[WORK TO BE COMPLETED] The listing that follows is to be output in full and without change.

[LISTED RECORDS]
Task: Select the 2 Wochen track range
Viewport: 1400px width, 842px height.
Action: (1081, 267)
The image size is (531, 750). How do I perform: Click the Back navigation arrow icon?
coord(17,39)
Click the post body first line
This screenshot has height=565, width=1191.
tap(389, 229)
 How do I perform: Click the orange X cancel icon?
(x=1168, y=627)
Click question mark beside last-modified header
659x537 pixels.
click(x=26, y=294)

[RESPONSE BELOW]
Task: Select the 2 Wochen track range
Viewport: 1400px width, 842px height.
Action: (1081, 267)
The image size is (531, 750). How do I perform: Click the Back navigation arrow icon?
coord(17,39)
Click the post body first line
This screenshot has height=565, width=1191.
tap(389, 229)
 How do I perform: Click the orange X cancel icon?
(x=1168, y=627)
Click question mark beside last-modified header
659x537 pixels.
click(x=26, y=294)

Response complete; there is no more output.